## Source information
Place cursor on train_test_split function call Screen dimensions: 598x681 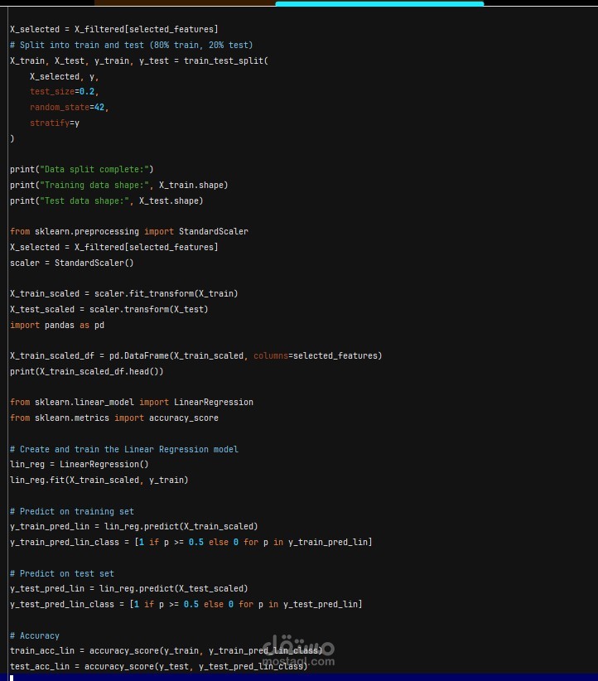point(226,60)
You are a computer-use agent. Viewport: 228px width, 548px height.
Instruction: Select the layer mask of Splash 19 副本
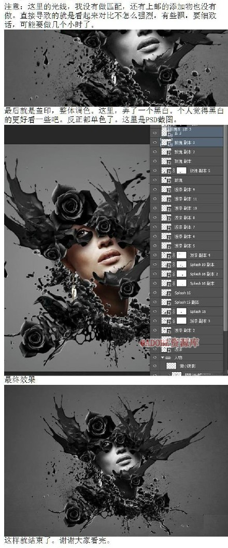pyautogui.click(x=181, y=264)
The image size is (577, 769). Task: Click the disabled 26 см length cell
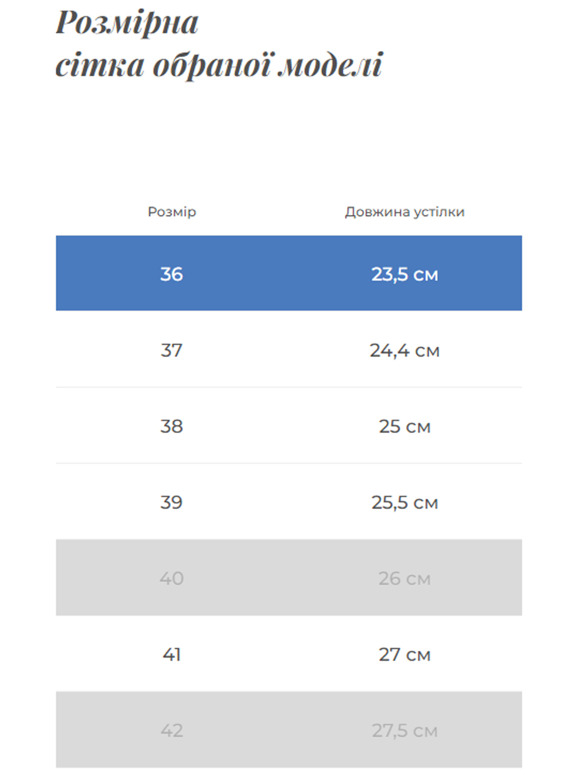tap(404, 578)
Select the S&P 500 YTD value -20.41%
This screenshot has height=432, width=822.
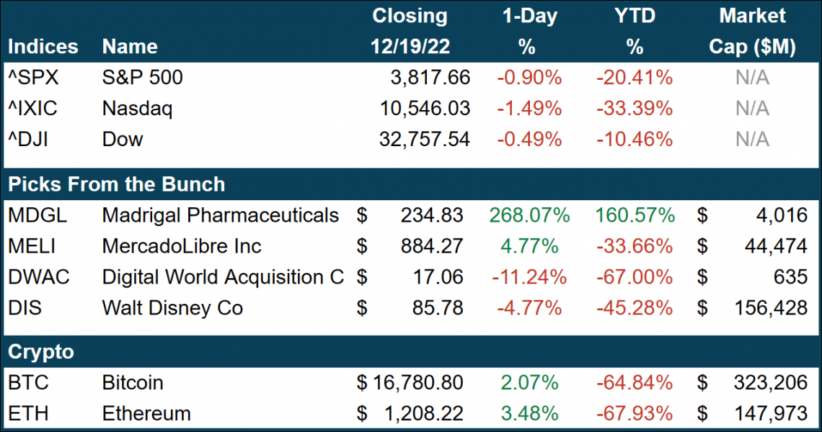(634, 78)
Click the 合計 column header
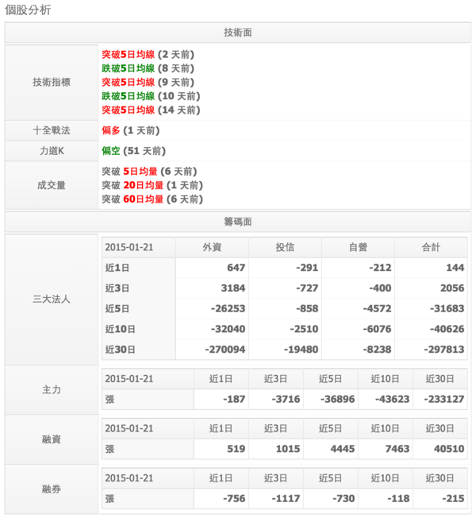476x518 pixels. point(431,247)
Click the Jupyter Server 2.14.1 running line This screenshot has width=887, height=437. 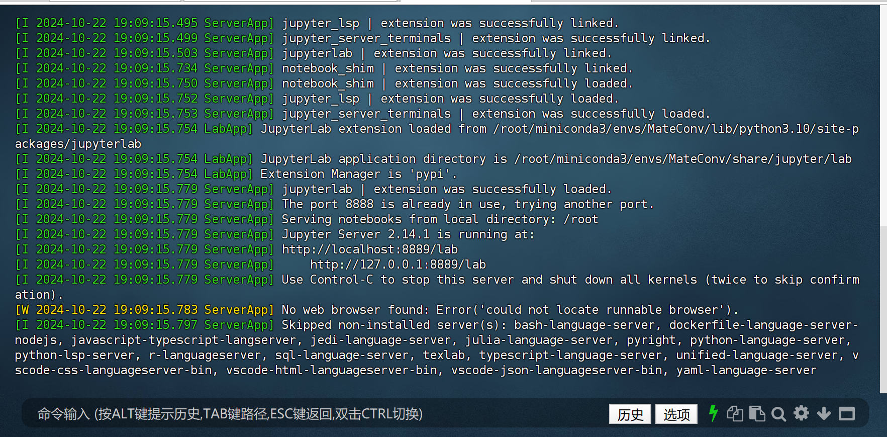point(408,234)
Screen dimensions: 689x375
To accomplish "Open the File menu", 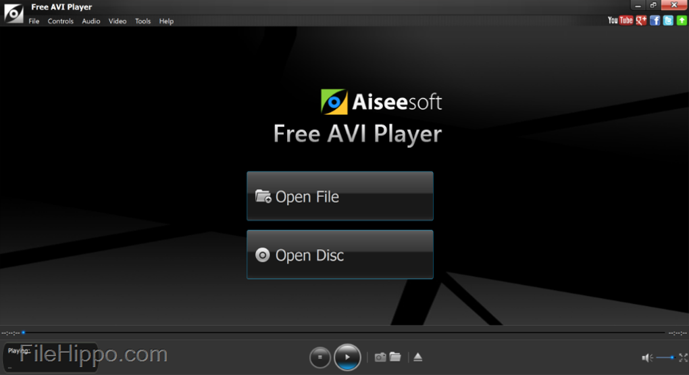I will [34, 21].
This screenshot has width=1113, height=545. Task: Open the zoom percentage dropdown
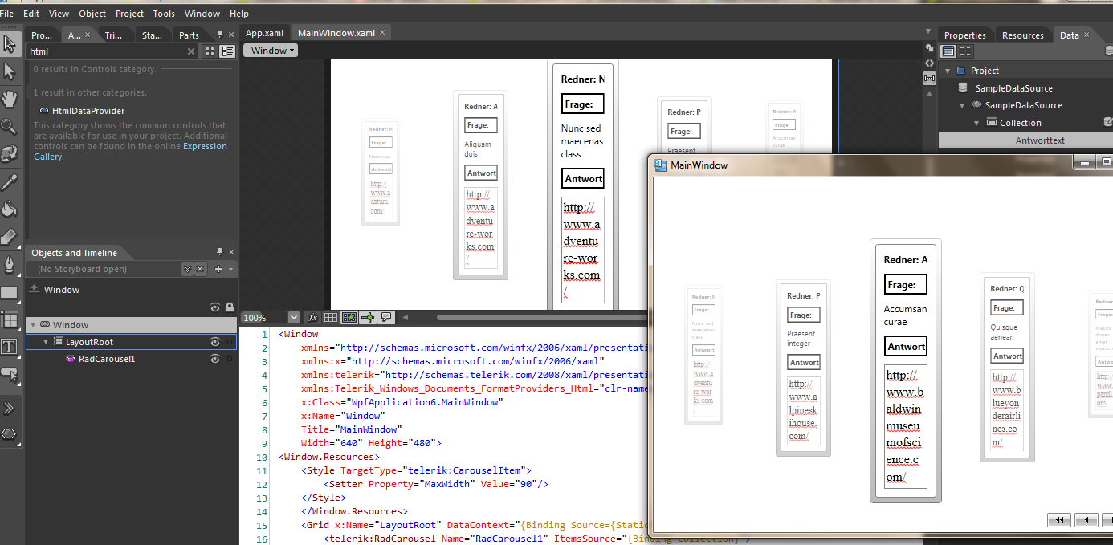293,318
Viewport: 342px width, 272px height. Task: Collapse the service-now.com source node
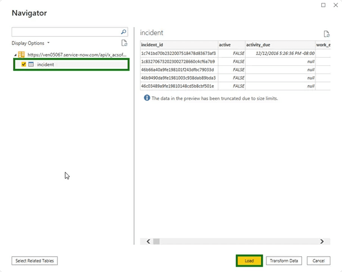(x=15, y=55)
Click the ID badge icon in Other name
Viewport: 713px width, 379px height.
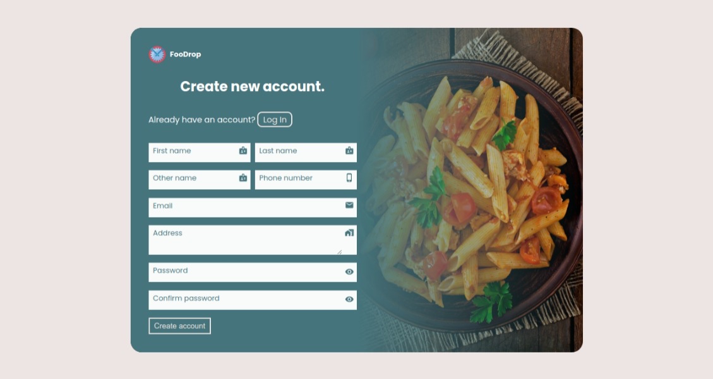coord(243,178)
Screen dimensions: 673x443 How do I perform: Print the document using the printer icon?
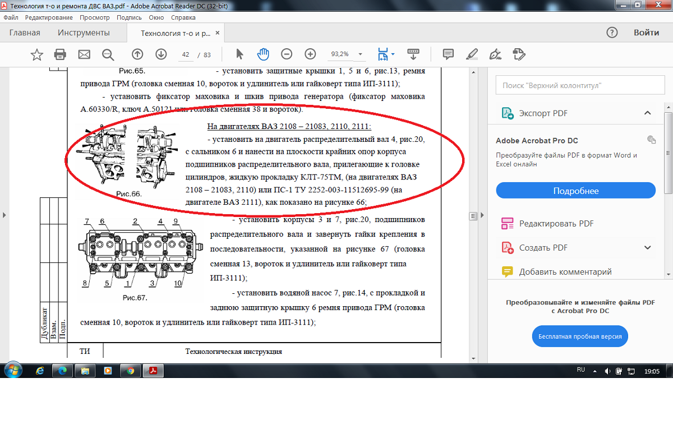(60, 54)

## Task prompt
Output nothing except the lines from the one containing "Click the ID badge icon in Other name" through the final line of the entries, repeated exactly and free of pictures.

## Your solution
Click the ID badge icon in Other name
Viewport: 713px width, 379px height.
coord(243,178)
Screen dimensions: 673x443 How do I perform: Print the document using the printer icon?
(60, 54)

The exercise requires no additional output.